Psychological Factors Influencing University Students Trust in AI-Based Learning Assistants
- URL: http://arxiv.org/abs/2512.17390v1
- Date: Fri, 19 Dec 2025 09:44:43 GMT
- Title: Psychological Factors Influencing University Students Trust in AI-Based Learning Assistants
- Authors: Ezgi Dağtekin, Ercan Erkalkan,
- Abstract summary: This paper adopts a psychology oriented perspective to examine how university students form trust in AI based learning assistants.<n>We propose a conceptual framework that organizes psychological predictors of trust into four groups: cognitive appraisals, affective reactions, social relational factors, and contextual moderators.<n>The paper highlights that trust in AI is a psychological process shaped by individual differences and learning environments.
- Score: 0.0
- License: http://creativecommons.org/licenses/by/4.0/
- Abstract: Artificial intelligence (AI) based learning assistants and chatbots are increasingly integrated into higher education.
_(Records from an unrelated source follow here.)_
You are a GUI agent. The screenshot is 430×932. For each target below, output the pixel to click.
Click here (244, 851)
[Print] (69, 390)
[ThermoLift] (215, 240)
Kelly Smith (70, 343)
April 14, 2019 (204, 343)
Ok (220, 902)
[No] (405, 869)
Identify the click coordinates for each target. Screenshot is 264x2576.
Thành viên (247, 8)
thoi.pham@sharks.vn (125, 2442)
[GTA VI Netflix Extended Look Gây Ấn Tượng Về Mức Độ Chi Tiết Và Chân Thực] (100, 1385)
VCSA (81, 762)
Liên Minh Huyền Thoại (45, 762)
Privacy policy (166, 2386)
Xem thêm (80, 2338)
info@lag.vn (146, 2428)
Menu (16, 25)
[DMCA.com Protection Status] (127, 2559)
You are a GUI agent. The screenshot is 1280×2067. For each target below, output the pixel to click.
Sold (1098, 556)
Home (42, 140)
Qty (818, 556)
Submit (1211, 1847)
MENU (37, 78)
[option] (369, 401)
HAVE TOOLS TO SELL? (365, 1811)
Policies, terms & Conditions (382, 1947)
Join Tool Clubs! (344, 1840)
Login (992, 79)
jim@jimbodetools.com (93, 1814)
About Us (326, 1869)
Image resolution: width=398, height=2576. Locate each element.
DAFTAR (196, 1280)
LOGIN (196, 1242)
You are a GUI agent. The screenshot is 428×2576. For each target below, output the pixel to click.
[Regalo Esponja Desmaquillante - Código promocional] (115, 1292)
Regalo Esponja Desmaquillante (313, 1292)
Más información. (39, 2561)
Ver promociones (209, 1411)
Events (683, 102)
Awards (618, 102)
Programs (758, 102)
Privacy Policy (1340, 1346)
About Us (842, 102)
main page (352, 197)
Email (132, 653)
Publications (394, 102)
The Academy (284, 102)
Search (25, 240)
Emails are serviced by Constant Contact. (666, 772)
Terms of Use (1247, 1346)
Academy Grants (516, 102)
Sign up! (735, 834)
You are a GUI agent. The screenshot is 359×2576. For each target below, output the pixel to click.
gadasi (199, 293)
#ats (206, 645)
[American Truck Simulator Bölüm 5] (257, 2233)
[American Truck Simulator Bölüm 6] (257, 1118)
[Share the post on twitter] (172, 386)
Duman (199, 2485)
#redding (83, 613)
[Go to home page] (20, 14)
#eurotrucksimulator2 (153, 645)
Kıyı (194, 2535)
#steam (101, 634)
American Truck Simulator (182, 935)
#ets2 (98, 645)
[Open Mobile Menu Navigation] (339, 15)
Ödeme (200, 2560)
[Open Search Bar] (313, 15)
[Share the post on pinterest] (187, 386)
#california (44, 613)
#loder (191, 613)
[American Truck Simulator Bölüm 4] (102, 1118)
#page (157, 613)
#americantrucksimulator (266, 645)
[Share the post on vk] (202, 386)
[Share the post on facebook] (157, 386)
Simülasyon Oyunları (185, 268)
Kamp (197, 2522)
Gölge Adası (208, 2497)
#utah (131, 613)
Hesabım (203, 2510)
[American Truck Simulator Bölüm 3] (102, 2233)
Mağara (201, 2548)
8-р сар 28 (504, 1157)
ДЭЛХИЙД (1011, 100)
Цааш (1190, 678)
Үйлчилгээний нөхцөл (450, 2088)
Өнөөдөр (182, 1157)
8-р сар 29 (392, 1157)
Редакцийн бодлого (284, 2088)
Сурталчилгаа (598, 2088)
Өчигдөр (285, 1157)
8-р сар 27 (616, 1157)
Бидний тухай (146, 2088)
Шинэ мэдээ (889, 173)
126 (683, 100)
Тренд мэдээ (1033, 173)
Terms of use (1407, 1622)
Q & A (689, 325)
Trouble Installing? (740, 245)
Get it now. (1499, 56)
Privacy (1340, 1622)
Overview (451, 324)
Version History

While these tools are often evaluated in terms of technical performance, their successful and ethical use also depends on psychological factors such as trust, perceived risk, technology anxiety, and students general attitudes toward AI. This paper adopts a psychology oriented perspective to examine how university students form trust in AI based learning assistants. Drawing on recent literature in mental health, human AI interaction, and trust in automation, we propose a conceptual framework that organizes psychological predictors of trust into four groups: cognitive appraisals, affective reactions, social relational factors, and contextual moderators. A narrative review approach synthesizes empirical findings and derives research questions and hypotheses for future studies. The paper highlights that trust in AI is a psychological process shaped by individual differences and learning environments, with practical implications for instructors, administrators, and designers of educational AI systems.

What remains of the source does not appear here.